Tuesday, 22 June 2010

Futureproof: making libraries indispensable to learning, teaching and research

We really DO want to think that we are indispensable. Sometimes we are, a lot of the time we are not. Taffy, Student Education Officer for Exeter spoke at the UC&R/CoFHE conference plenary this morning here in gorgeously sunny Exeter and from his advanced age of 22 gave a good insight into how students operate:

1. Students think that they use electronic resources for their studies about 85% of the time - and yet a good 30% of them can never find the e-resource that they need. Perception issues, jargon problems, something somewhere not adding up?

2. Ejournals are a 'catchall' name for all electronic resources - referencing issues here?

3. It is perfectly possible to get a good 2.1 at University without ever using online resources, and in any case, if they are not easily available via Google then I might not ever bother trying to look any further.

4. Eresources do not = Wikipedia but Wikipedia is very useful.

5. There is a real problem in that students do not know who to contact in the library, that they wish they had more help from the Library and yet when all of this is on offer to them (ie contact details and training) they fail to take it up.

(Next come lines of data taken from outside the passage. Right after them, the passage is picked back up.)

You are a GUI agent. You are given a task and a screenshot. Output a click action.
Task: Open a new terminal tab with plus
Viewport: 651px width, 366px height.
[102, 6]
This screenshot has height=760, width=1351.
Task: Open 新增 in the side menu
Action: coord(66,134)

How many of us chat with our students often enough that we know what it is that they don't know or they do know? What are the hooks that we are not using that will get them to us? I am not at all convinced that expanding our repertoire of ways and means of contacting students using Web 2.0 ie facebook, twitter, chat room facilities, texting, etc etc is the right way around all of this. Based on a conversation from a librarian at Warwick today I think that we haven't done enough research into what students do in terms of their regular student journeys. I still maintain that face-to-face contact is important and for all the potential ease of Web 2.0 tools to interact with people, it is often the chance face-to-face encounter and help that results in the 'best' comments about how helpful we might have been in a student's life. Our comments book at the Library has a number of comments from 3rd years in it - and yet if you analyse them they are usually to do with how we physically did something for them that made a difference. Warwick do masses of work now on analysing statistics so for example they know that on Tuesdays there are loads of Chemistry students in the Library - a fantastic bit of information that they could base their skills training times on. So for me - the challenge is how to find out, not just how the students are studying that we can help with, but how to maximise what we do offer in order to encourage the best face-to-face interactions.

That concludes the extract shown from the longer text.